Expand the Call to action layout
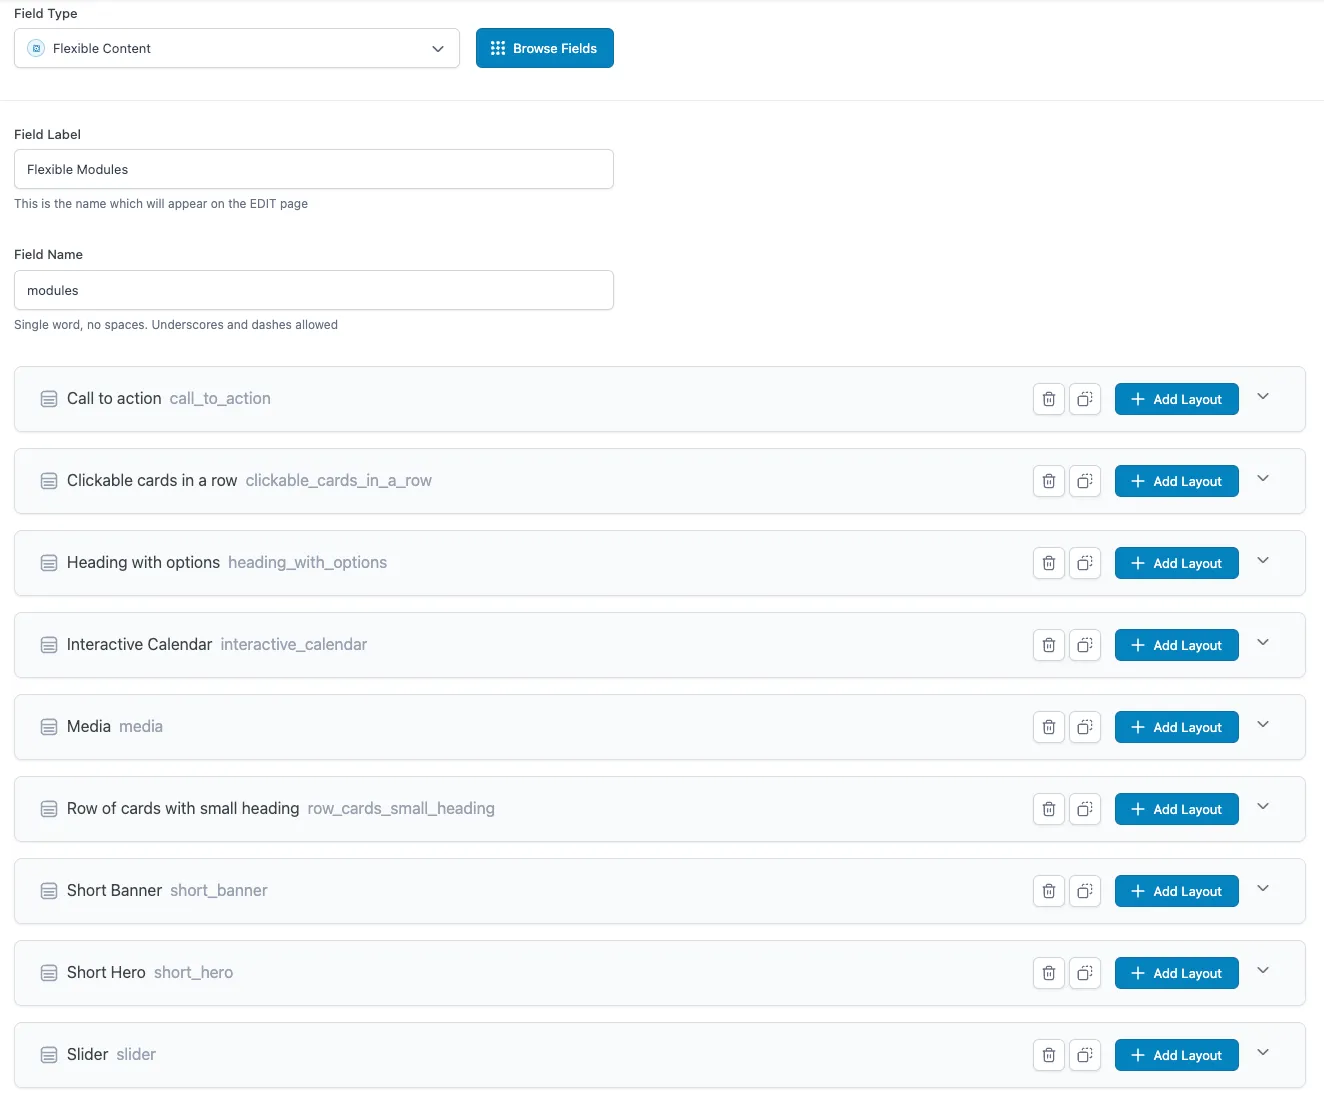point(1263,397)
● ● ● ● ● ● ●
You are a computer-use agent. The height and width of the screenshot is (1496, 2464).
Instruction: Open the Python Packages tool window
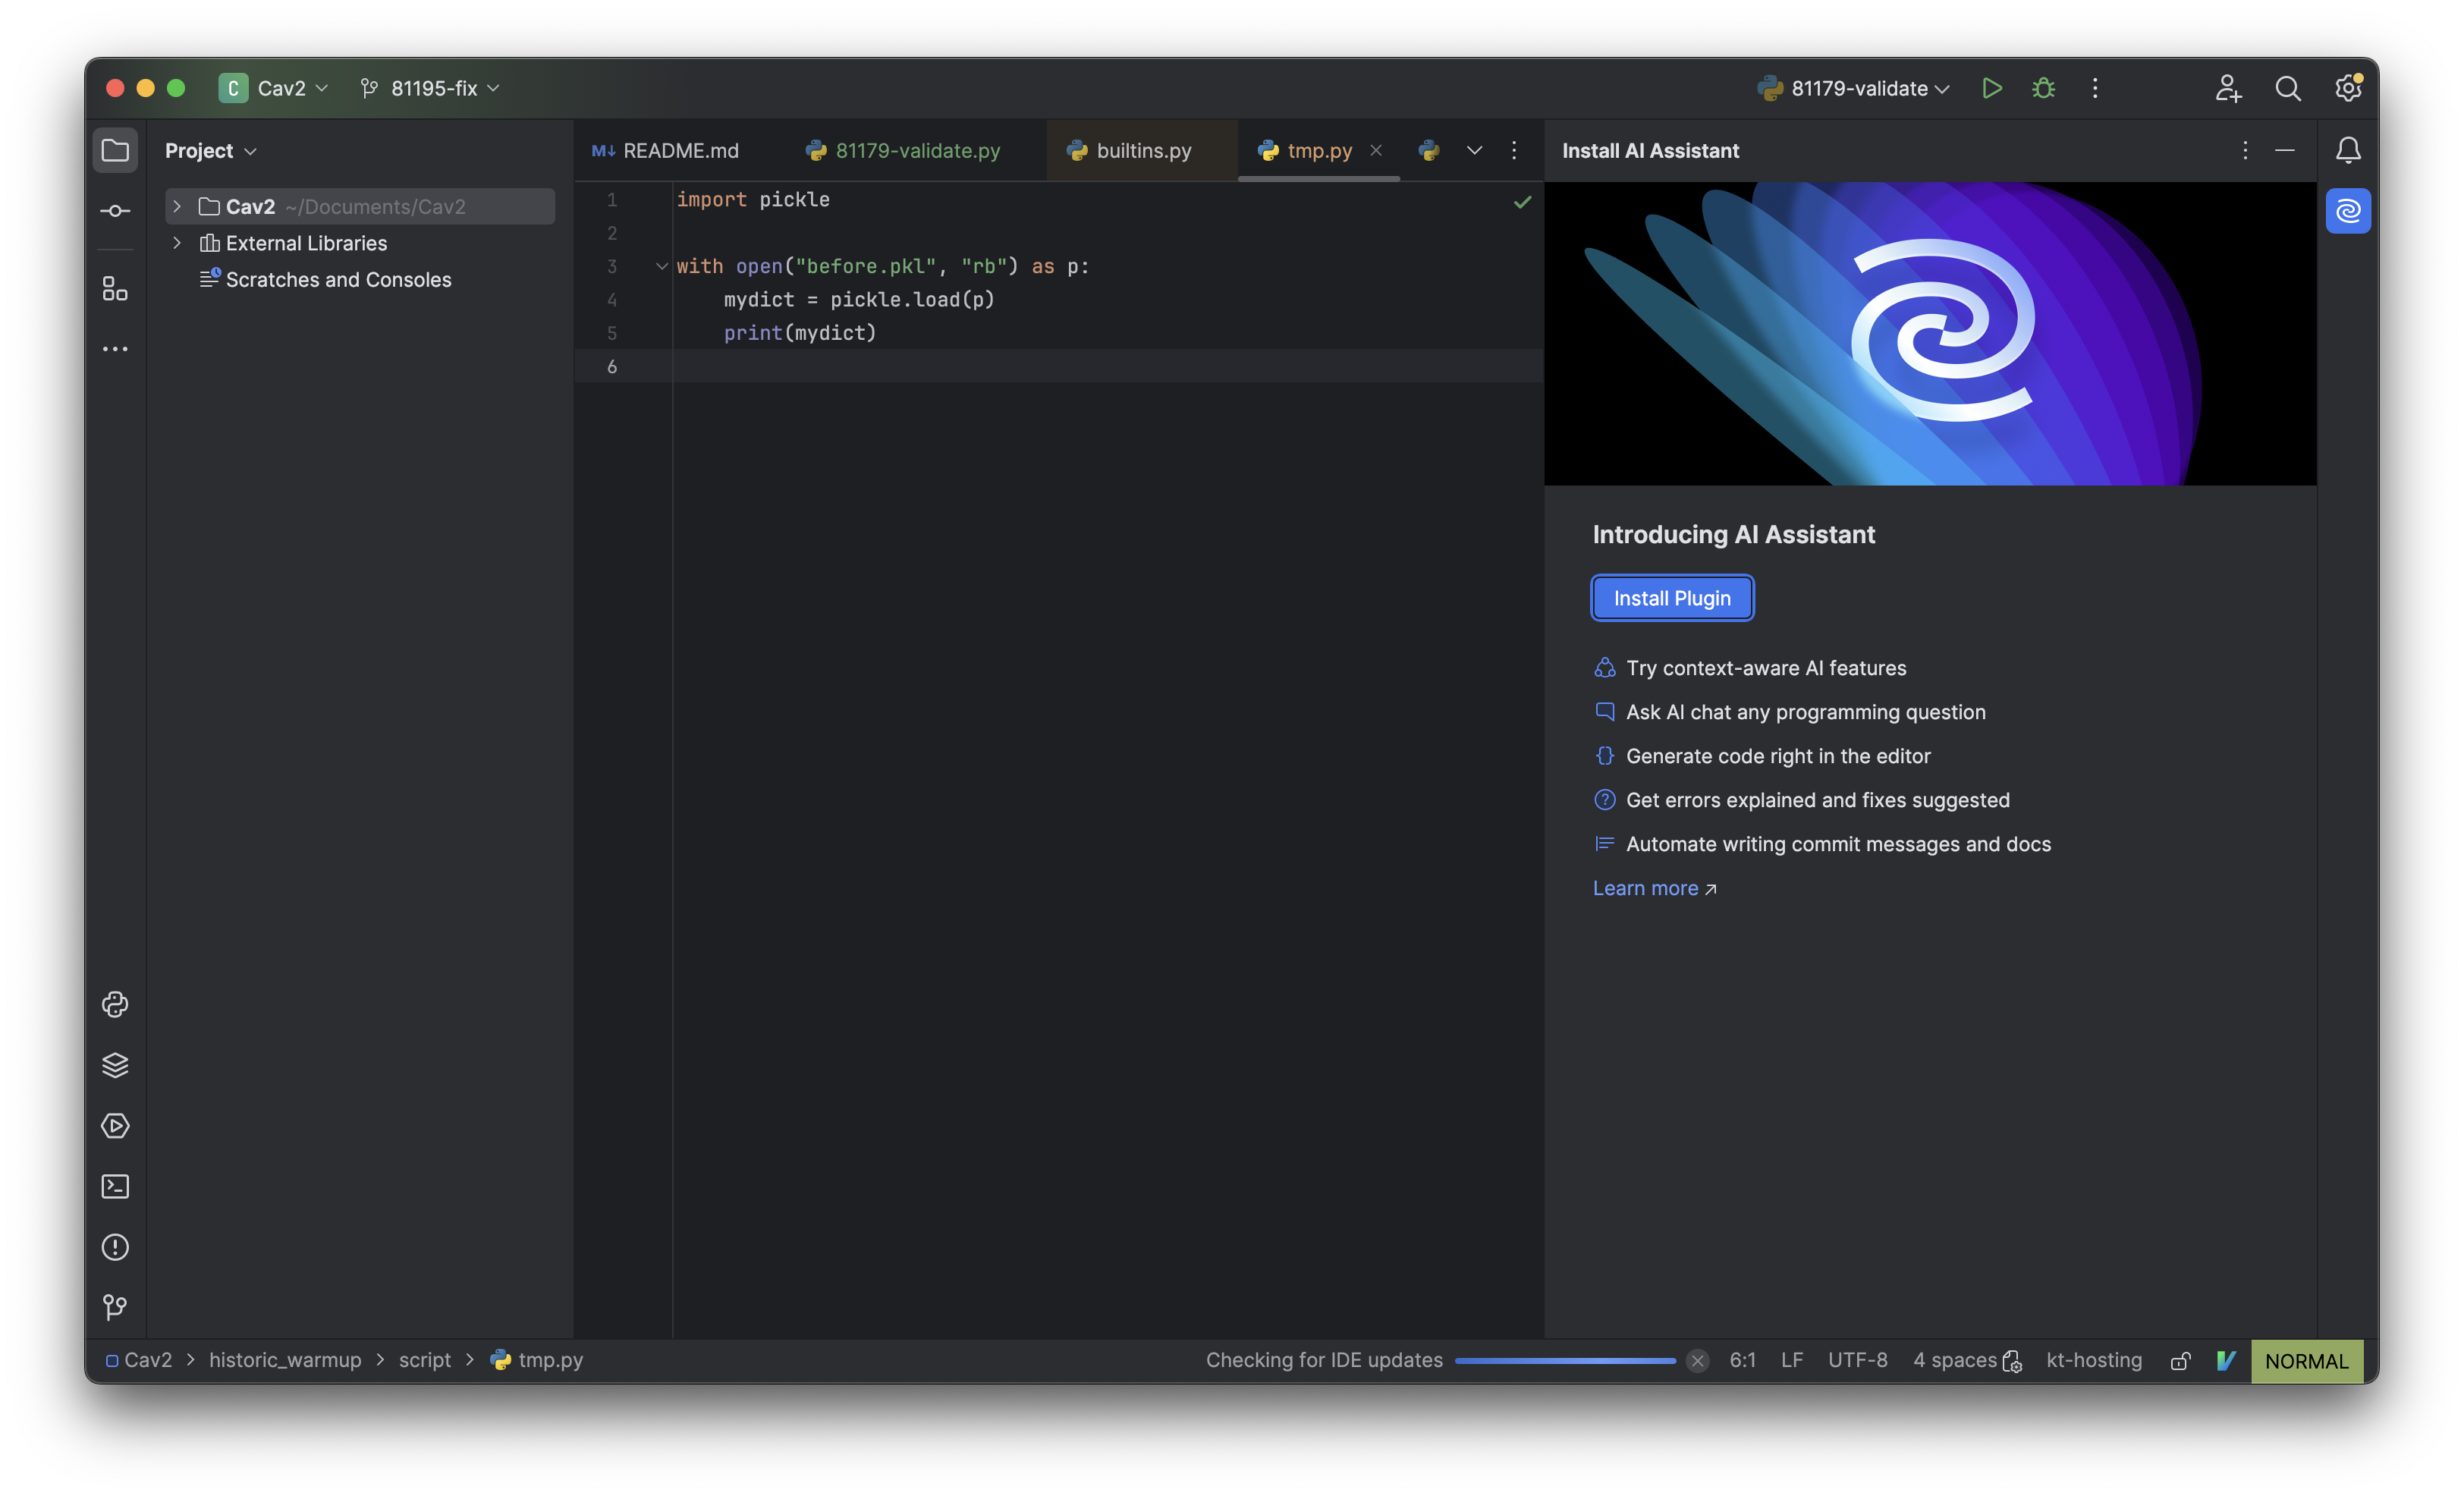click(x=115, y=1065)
● ● ● ● ● ● ●
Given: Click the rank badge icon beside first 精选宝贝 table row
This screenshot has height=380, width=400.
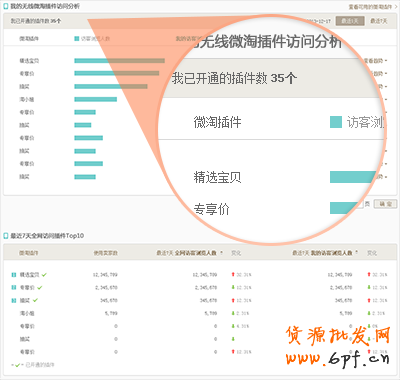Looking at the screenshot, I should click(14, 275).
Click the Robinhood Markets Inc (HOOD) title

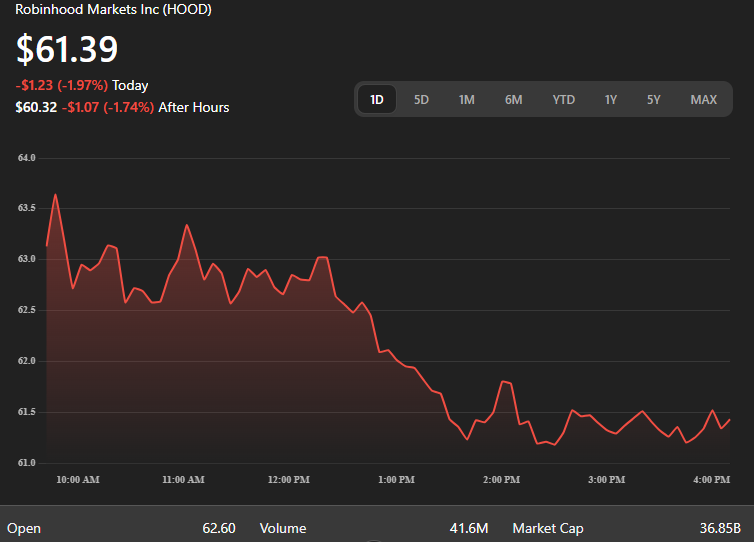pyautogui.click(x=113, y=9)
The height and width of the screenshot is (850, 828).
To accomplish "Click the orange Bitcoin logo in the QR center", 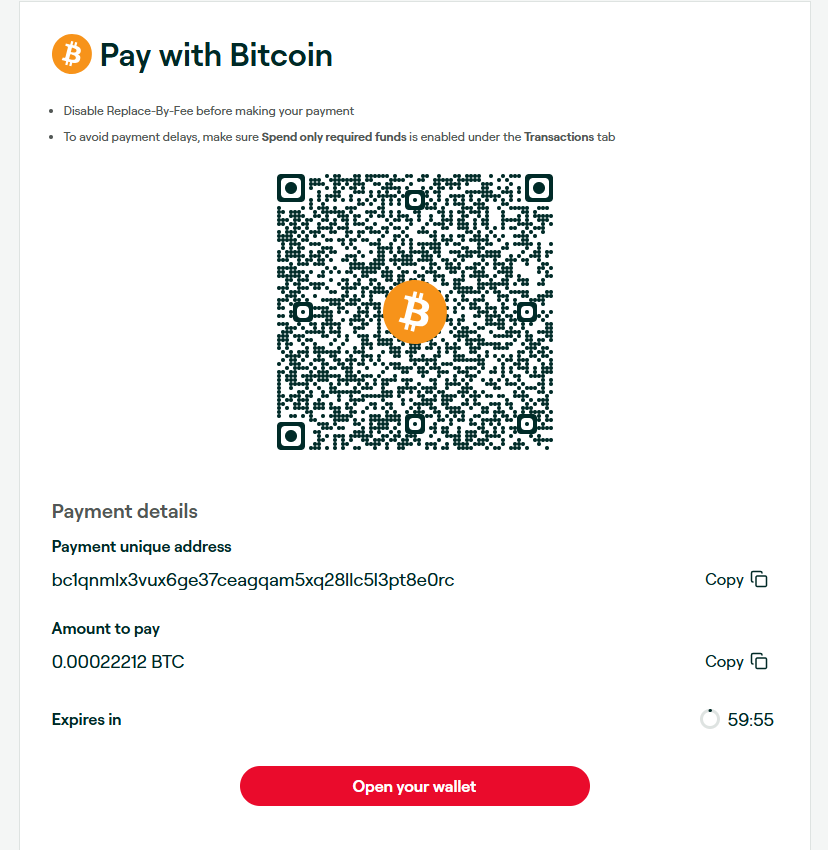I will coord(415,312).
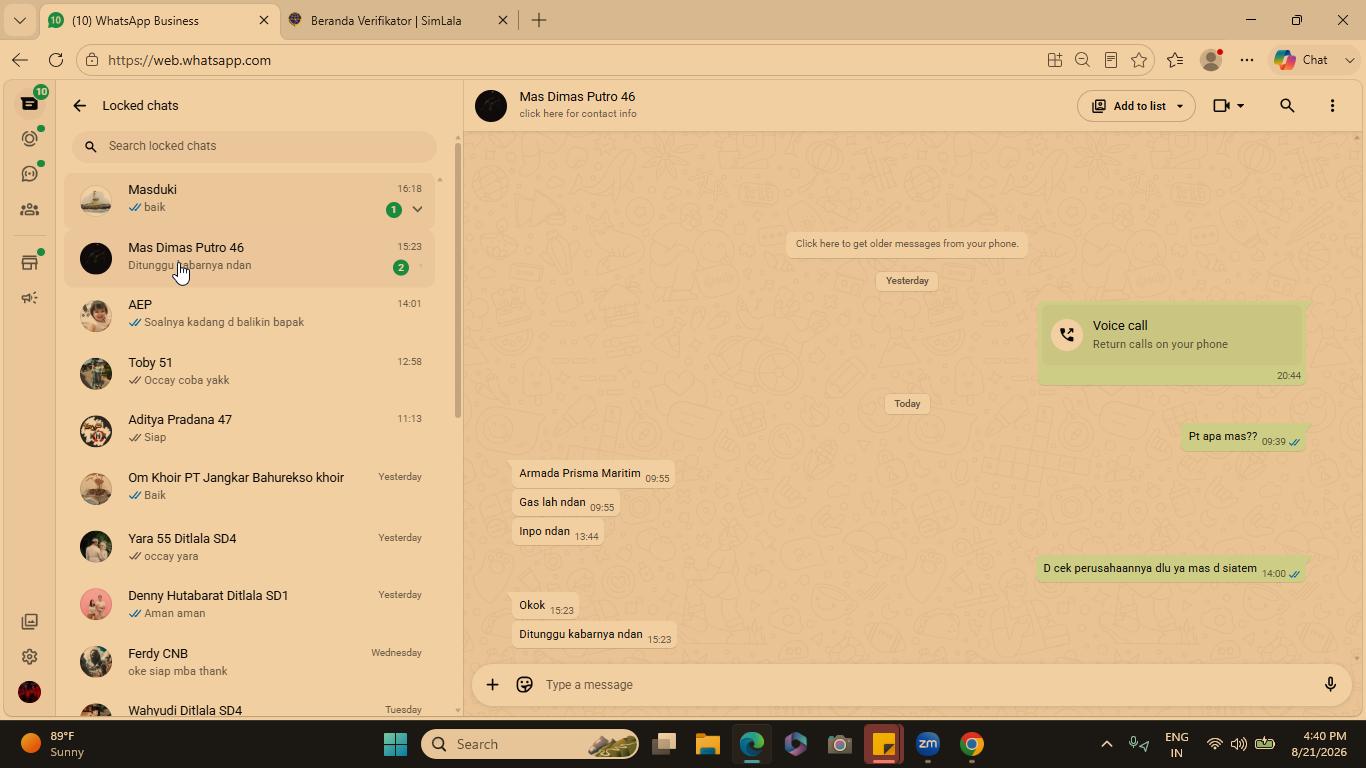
● ● ● ● ● ● ●
■ **JOB**
Rewrite the material as a Markdown table with the columns Row and Text, one numbered row per line, starting at the line that has "You are a computer-use" and stopping after the line that has "click(x=115, y=1065)". Skip blank lines and leave the pictures out.

■ **TASK SOLUTION**
| Row | Text |
|---|---|
| 1 | You are a computer-use agent. The height and width of the screenshot is (1496, 2464). |
| 2 | Instruction: Open the Python Packages tool window |
| 3 | click(x=115, y=1065) |